The bill now sits in the Senate, where Republicans could choose to drop or revise many of the provisions pushed by hard-line House Republicans who sought to slash spending in tandem with the tax cuts. But any Democratic push to eliminate the offshore tax loophole would be an uphill battle, as Republicans hold a majority in the upper chamber. 

Even so, Democrats have tried to build public opposition to parts of the legislation as the GOP attempts to balance competing party interests to pass it. Both parties have targeted pharmaceutical companies for years.

“It’d be a slap in the face for Congress to expand tax loopholes for Big Pharma companies that are making billions in profit while overcharging Americans,” Warren said in a statement to CNBC. “These companies need to be held accountable for prioritizing their profits over people.

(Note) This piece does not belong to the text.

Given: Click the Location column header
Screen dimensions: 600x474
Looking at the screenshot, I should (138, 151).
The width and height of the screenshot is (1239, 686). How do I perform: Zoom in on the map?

Sen. Elizabeth Warren, D-Mass., conducts a news conference in the U.S. Capitol to voice opposition to the Senate Republicans’ budget resolution on April 3, 2025.

Tom Williams | CQ-Roll Call, Inc. | Getty Images

The letters to drugmakers cited a March analysis by the Council on Foreign Relations – an independent, nonpartisan think tank – suggesting that reforming the offshore tax loophole would raise at least $100 billion over 10 years. 

The letters also include questions about each company’s role in lobbying for an extension of the tax breaks and their estimated federal tax liabilities. The lawmakers asked each drugmaker to respond by July 1.

In a statement, a J&J spokesperson said the company looks forward to “clarifying” its “significant U.S. tax contributions and cooperatively responding to Senator Warren and Representative Schakowsky’s letter.”

Spokespeople for Pfizer, Merck, J&J, AbbVie and Amgen did not immediately respond to requests for comment on the letters. 

It’s not the first time lawmakers have scrutinized pharmaceutical companies for their tax practices. 

A March report accused Pfizer of pulling off what Democratic Sen. Ron Wyden, D-Ore., called “the largest tax-dodging scheme” in pharmaceutical industry history. The report accused the company of using a tactic called “round-tripping” to avoid paying any U.S. income tax on $20 billion in domestic drug sales in 2019.

An investigation by Democratic staff of the Senate Finance Committee concluded that Pfizer used the tax loophole to funnel profits through offshore subsidiaries in tax havens like Ireland and Puerto Rico, despite selling to U.S. patients. But the company said it paid $12.8 billion in U.S. taxes over four years, and says documents to back that up have been filed with the Securities and Exchange Commission.

The letters on Tuesday come as the Trump administration considers imposing tariffs on pharmaceuticals into the U.S. in a bid to reshore manufacturing. Trump has complained that Ireland has successfully convinced drugmakers to open manufacturing operations there by offering low tax rates.